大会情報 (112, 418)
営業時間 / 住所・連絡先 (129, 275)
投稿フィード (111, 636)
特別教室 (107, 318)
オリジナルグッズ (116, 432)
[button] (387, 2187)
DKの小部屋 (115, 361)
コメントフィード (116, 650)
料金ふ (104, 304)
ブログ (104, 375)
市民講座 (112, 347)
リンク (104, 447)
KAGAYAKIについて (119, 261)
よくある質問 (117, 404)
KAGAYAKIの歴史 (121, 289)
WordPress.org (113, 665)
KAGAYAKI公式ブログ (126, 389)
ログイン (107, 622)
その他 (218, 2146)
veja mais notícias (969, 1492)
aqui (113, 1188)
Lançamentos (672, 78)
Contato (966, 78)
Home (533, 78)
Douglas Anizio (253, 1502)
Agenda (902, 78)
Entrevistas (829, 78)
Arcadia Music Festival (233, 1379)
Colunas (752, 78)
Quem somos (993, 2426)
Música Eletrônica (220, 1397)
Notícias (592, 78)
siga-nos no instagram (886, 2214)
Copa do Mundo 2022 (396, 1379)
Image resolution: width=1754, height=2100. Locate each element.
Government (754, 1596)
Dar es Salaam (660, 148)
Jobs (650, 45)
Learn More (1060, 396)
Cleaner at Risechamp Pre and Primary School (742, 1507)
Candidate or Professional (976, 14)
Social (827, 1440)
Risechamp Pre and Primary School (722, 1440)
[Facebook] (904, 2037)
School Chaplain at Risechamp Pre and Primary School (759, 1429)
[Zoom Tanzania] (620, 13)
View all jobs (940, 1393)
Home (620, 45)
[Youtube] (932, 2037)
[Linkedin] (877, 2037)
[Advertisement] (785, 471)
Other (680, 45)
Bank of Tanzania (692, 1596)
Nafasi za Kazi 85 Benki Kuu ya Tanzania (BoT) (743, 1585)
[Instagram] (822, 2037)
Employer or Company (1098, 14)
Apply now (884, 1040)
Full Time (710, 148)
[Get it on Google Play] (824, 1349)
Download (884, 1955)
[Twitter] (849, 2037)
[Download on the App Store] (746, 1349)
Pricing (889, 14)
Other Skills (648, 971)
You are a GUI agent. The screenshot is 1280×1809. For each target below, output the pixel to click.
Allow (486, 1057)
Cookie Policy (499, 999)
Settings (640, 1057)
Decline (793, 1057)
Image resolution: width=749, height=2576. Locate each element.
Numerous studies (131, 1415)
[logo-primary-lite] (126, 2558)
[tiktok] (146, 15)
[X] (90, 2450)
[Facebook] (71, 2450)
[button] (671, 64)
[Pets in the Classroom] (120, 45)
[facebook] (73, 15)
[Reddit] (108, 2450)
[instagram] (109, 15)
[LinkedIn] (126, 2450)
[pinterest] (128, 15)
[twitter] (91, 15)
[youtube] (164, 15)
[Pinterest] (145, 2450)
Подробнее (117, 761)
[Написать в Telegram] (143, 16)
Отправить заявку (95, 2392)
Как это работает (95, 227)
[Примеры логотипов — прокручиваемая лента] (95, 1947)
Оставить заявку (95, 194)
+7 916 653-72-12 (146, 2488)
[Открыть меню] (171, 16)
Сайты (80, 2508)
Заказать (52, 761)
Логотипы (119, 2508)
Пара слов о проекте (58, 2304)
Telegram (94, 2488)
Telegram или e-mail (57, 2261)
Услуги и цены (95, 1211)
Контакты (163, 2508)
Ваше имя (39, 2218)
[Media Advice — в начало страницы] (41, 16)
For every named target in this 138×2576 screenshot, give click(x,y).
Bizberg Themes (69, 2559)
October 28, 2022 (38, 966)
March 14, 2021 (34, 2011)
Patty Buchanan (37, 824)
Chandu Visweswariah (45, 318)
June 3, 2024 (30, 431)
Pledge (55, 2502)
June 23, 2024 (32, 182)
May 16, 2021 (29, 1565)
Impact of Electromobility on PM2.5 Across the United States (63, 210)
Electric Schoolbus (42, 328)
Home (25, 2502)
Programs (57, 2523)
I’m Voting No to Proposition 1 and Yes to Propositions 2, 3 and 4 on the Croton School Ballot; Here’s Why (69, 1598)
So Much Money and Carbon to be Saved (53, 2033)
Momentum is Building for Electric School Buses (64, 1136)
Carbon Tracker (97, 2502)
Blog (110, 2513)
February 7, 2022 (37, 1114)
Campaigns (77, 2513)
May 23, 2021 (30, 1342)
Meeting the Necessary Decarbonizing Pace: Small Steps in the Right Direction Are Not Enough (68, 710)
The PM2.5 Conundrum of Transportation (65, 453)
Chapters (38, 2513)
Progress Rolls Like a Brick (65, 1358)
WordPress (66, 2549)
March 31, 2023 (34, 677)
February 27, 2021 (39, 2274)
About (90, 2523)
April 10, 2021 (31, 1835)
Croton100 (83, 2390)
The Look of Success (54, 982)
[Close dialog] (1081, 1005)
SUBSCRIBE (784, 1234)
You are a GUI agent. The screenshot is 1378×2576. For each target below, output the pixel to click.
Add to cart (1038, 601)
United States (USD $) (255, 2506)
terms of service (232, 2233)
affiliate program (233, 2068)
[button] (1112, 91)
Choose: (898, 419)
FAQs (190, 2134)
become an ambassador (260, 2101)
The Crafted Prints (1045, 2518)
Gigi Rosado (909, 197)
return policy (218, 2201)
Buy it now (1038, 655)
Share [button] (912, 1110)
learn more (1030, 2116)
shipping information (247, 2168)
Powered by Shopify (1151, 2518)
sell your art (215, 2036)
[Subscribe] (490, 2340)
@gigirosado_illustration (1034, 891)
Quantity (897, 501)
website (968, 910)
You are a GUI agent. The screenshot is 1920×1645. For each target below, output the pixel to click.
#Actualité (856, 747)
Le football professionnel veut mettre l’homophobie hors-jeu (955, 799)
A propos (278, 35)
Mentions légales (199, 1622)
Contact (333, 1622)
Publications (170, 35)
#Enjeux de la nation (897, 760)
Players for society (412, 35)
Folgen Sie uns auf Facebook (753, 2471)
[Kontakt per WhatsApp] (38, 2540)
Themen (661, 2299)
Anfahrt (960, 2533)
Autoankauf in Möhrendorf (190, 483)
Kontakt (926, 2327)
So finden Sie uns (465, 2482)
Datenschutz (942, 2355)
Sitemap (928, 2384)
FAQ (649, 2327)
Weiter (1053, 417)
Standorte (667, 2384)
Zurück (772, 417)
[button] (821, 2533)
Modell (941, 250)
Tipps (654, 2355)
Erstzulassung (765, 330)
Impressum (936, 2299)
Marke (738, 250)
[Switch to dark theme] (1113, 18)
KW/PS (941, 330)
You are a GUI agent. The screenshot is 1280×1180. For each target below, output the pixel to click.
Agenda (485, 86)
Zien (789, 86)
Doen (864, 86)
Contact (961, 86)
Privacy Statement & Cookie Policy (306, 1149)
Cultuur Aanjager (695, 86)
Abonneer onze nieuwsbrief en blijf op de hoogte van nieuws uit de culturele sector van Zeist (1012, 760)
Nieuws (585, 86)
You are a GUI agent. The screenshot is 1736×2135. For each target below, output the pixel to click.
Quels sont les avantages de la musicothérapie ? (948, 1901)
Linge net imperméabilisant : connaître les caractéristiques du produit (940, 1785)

-----

§ **Assigned task**: If the string "element" appears in a line of the entries, report the line.

§ **Result**:
Image resolution: width=1754, height=2100. Locate each element.
Image resolution: width=749, height=2576. Locate each element.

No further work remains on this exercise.